Digital Learning: Doing your Digital Homework
October 11, 2015
Nobody likes doing homework do they? Little kids, teenagers, university students… it’s not exactly an exciting experience, even for those of us on the nerdy side. Training at work, in any form, is often perceived as homework. One might not have to execute it at ‘home’ but it’s still the same feeling isn’t it?
So why does training produce the homework feeling? I would argue it’s because most employees aren’t presented with training that feels engaging, exciting or relevant. The context gets lost. It’s hard for them to understand why it is important that, for example, those in Marketing learn about the importance of data recording in financial systems.
"Training is the need; digital learning is the solution"
In the big picture, it’s important so that their management can pull the right reports of sales activities, demonstrating that the efforts of those employees in Marketing have paid off. Fairly straightforward, but is it an engaging enough reason for me, an average Marketing employee, to pull away from my Inbox for 2 hours? Not necessarily.
That’s why when training is the need; digital learning is the solution.
eLearning? Isn’t that a bit 1999?
The big trend in the early days of intranets was eLearning. The benefits of eLearning were and are manifest, meaning that a centralised course can be distributed across regions, markets and audiences, in multiple language versions or tailored to specific regulatory needs. Less paper, less PowerPoint and less effort by the educators.
The conversation is no longer about whether or not eLearning is a good idea (it is), but has shifted to how to ensure that the benefits of eLearning are maximised, and that internal training is a priority, and relevant for the learning audience. That’s why it’s worth it to think big and think digital.
Digital learning is more than eLearning. Digital learning means engaging your learning audience in a variety of ways. It’s not only teaching them through one activity (such as an eLearning programme), it’s the possibility of involving them through a combination of structured digital learning activities such as webinars or face-to-face teaching, facilitated by digital registration, pre-reads and follow up.
It’s creating a whole digital learning platform, to increase the penetration and sustainability of a specific training course or multiple courses. It’s thinking how technology can facilitate training needs, and satisfy the learners from many sides.
Digital learning… so really… PowerPoint online?
Digital learning is not just about making some slide decks available in a central location. Digital learning is about demonstrating the need to learners about why they should engage, facilitating their engagement, and following up to continue the relationship so that value of the training becomes evident to the learner in their everyday activities.
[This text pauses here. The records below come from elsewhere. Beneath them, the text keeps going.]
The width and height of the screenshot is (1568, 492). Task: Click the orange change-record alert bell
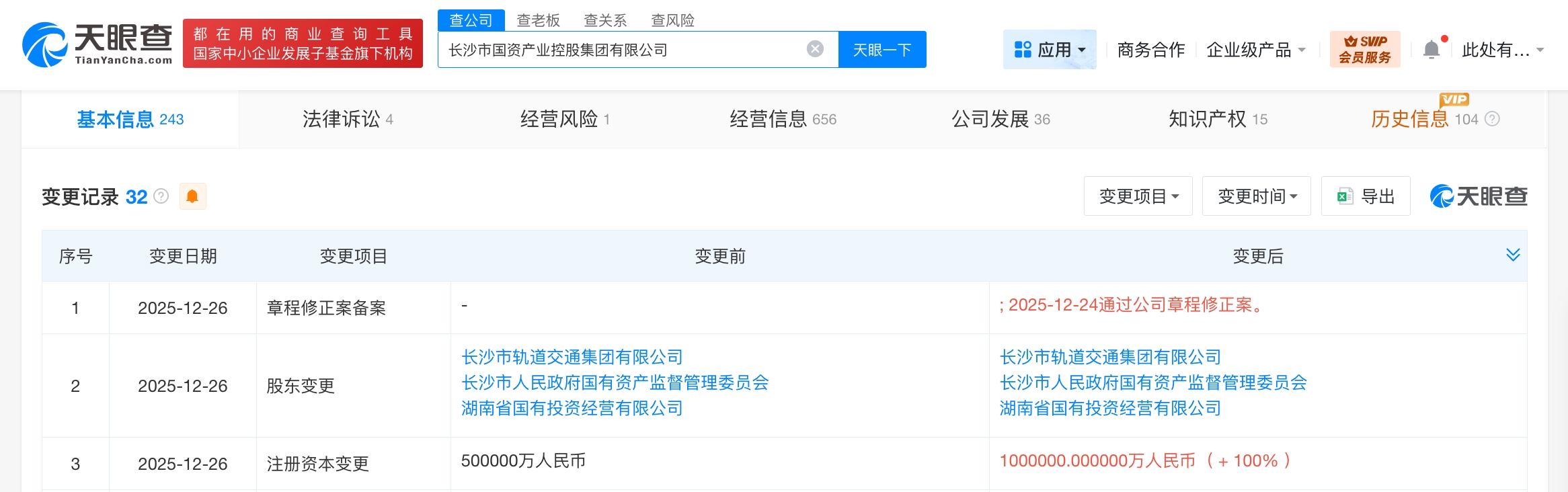(192, 196)
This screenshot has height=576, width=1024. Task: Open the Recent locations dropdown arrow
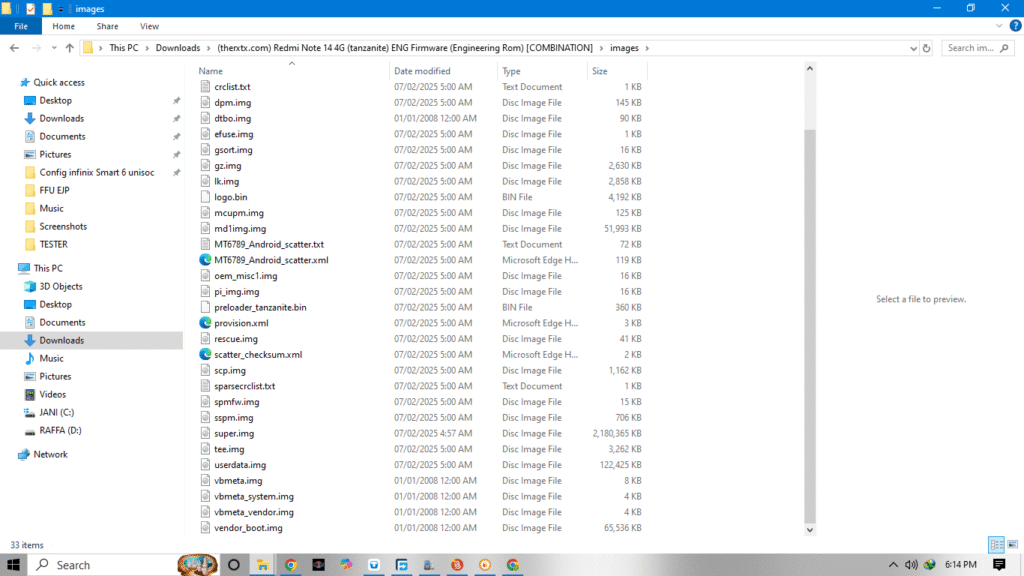tap(53, 48)
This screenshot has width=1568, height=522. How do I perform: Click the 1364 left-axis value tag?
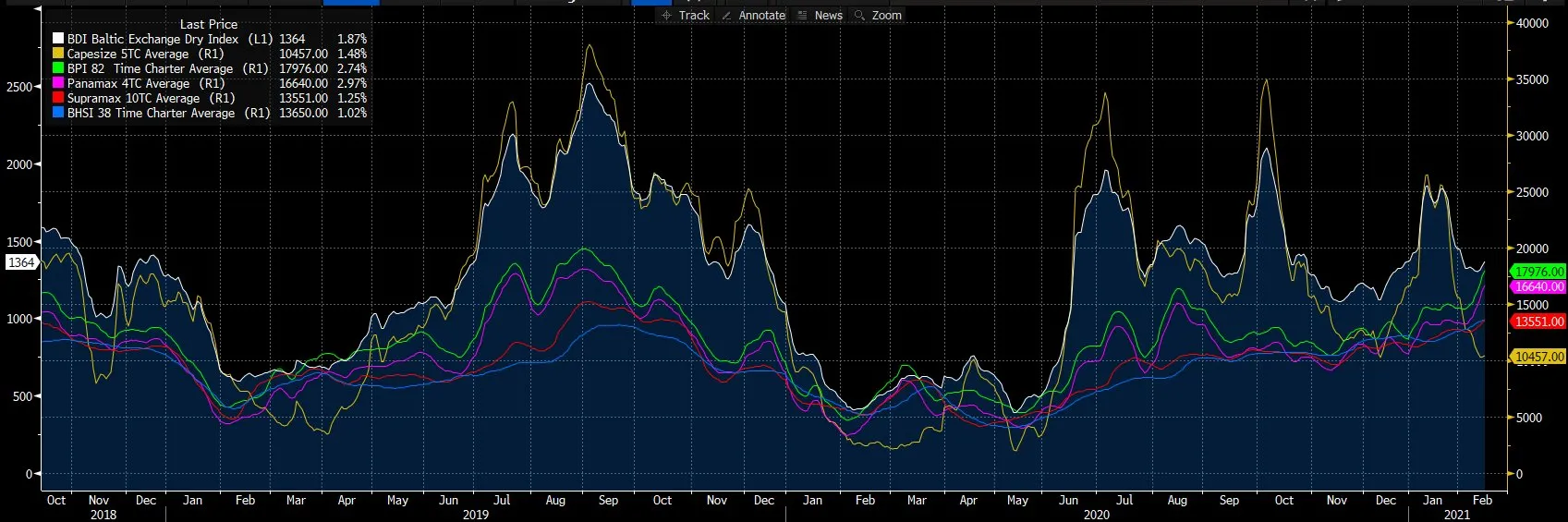[x=21, y=262]
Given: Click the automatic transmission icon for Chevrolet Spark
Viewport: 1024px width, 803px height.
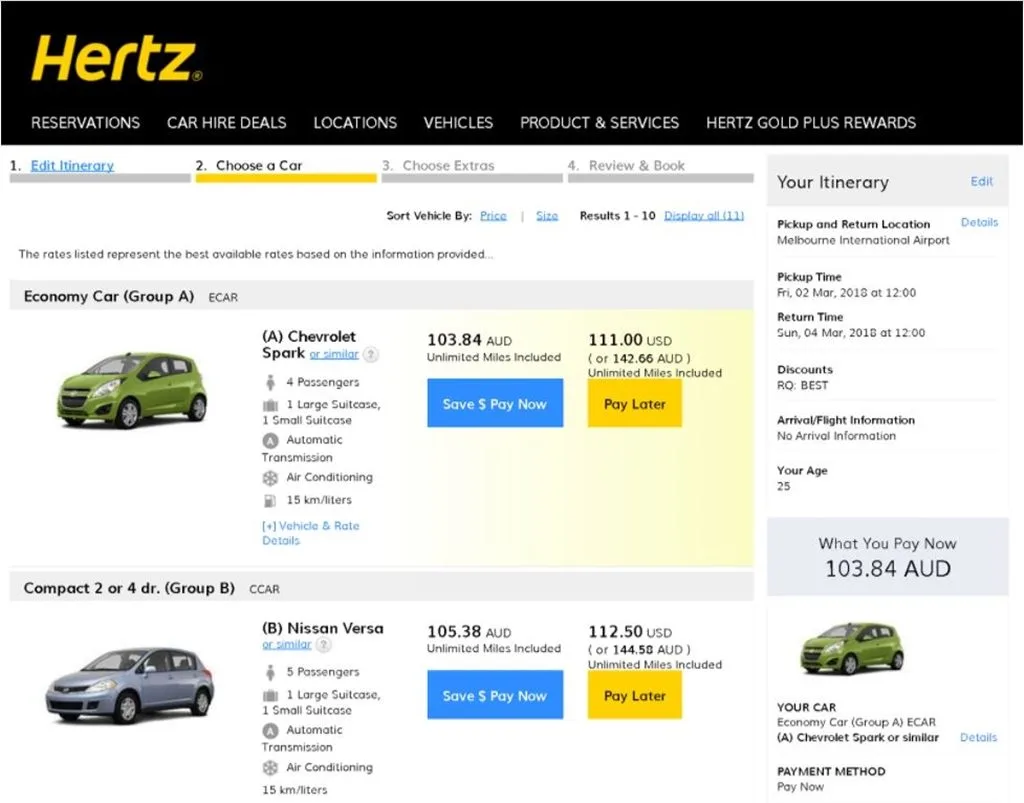Looking at the screenshot, I should 270,440.
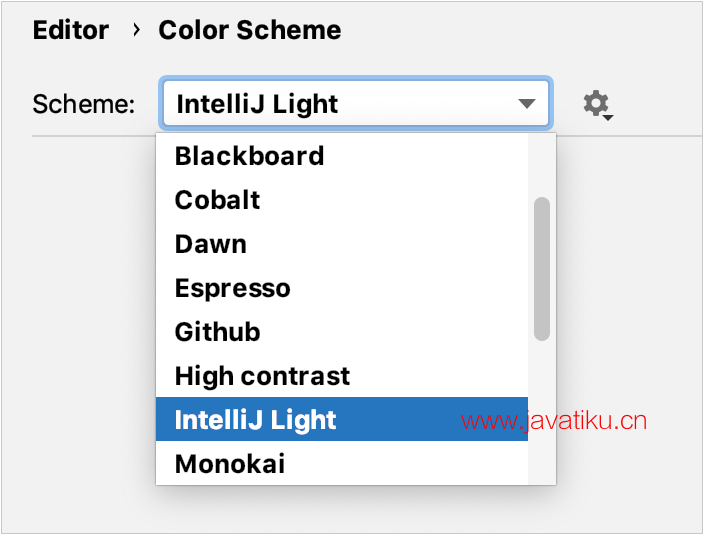
Task: Click scrollbar track above the thumb
Action: click(x=542, y=165)
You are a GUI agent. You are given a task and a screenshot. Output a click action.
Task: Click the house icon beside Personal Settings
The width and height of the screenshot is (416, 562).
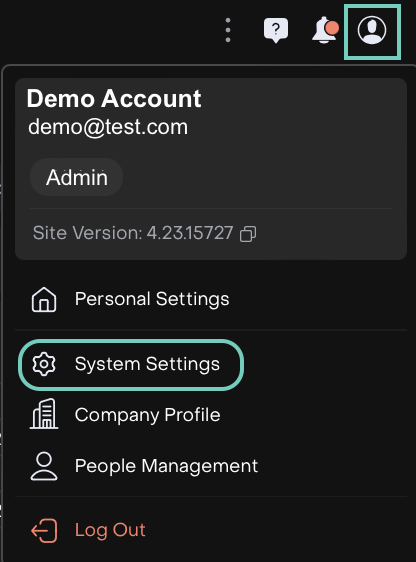[44, 300]
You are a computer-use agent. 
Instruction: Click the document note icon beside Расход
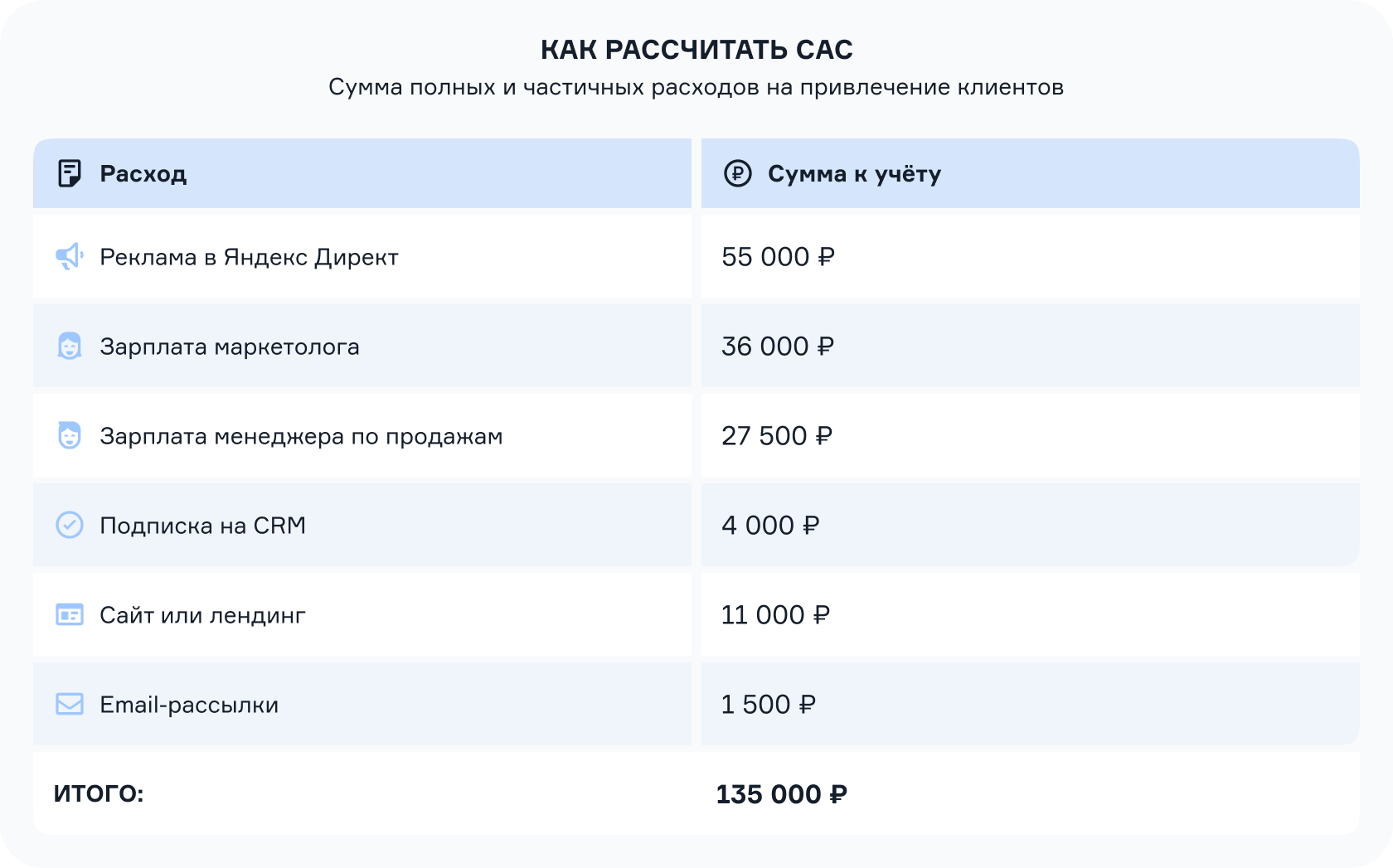click(x=70, y=173)
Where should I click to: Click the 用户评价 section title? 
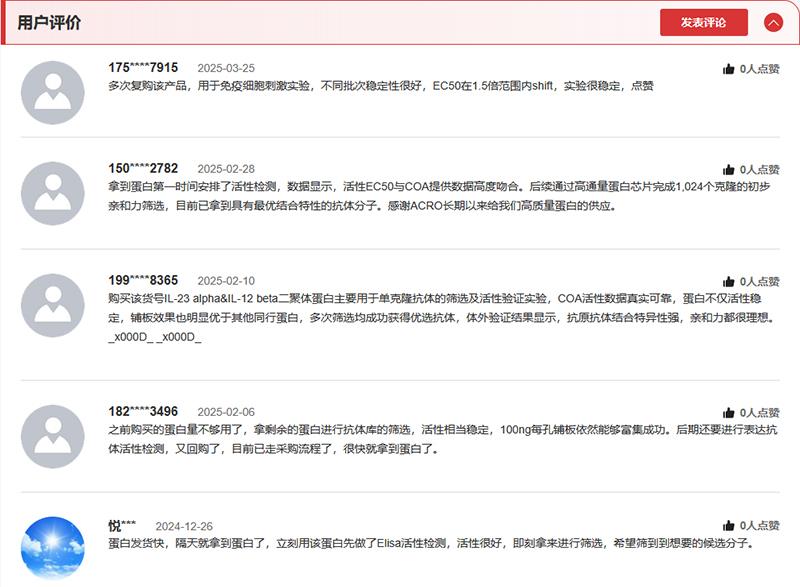click(x=49, y=22)
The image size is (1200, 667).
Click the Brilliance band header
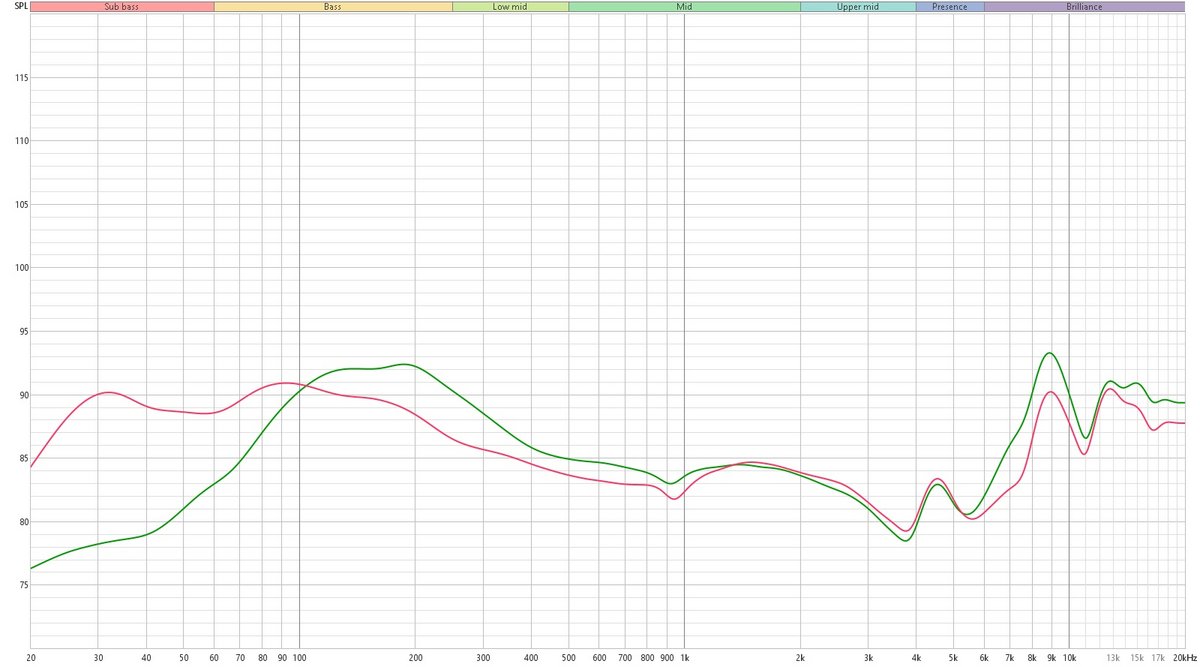[x=1084, y=6]
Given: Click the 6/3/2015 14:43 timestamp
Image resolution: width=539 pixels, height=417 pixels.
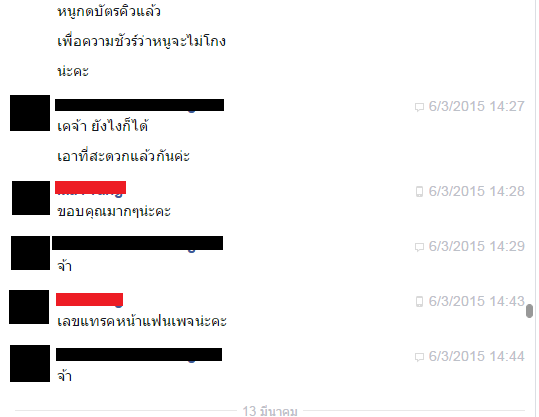Looking at the screenshot, I should [476, 301].
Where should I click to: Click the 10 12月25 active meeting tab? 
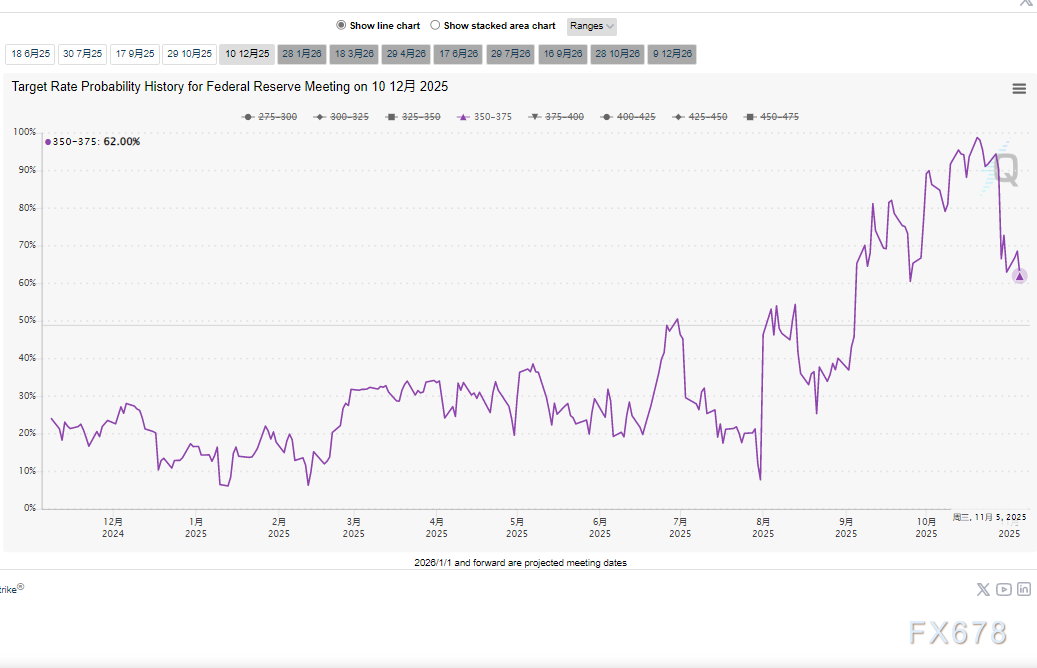pyautogui.click(x=246, y=54)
The benefits of digital learning are two-fold:
Firstly, on the user side, the learning audience can be engaged in a number of different ways. Not only can the content be well designed to communicate clearly, it can also be interactive allowing the learning audience to be part of the learning journey, rather than being mere witnesses.
Depending on the type of content that the learners should receive, they can interact with it in a variety of ways. Is it active or passive information? Is it skills oriented? Is it need-to-know or nice-to-know? Digital learning technologies can distinguish between these different types of learning needs, making the homework more interesting for the learner, increasing the likelihood they will hit the magical 100% completion target.
Secondly, on the educator side, feedback from the learning audience can be easily managed. This feedback has many benefits. It means receiving learner feedback, such as evaluations of the content or overall training from the learners through built-in evaluation mechanisms or community forums.
Feedback is also important as a way of reporting effectiveness. Our digital learning technologies can track and report on the progress, completion rates and assessment scores of the learning audience. Internal training is often a key tactical activity undertaken by organisation, representing an investment of resources in the pursuit of employee excellence, and naturally, the ROI is important.
Are you ready for digital learning?
Digital learning is unique in terms of it can be relevant in all sectors of an organisation, from Marketing to Finance, Sales Training to Customer Care. The principles outlined above are relevant whether you are teaching on accounting or conversation guides for sales.
We’ve done our homework on digital learning, passed the assessment test and emerged more than fully qualified. Now it’s your turn to think, is it time to get your employees to do their digital homework?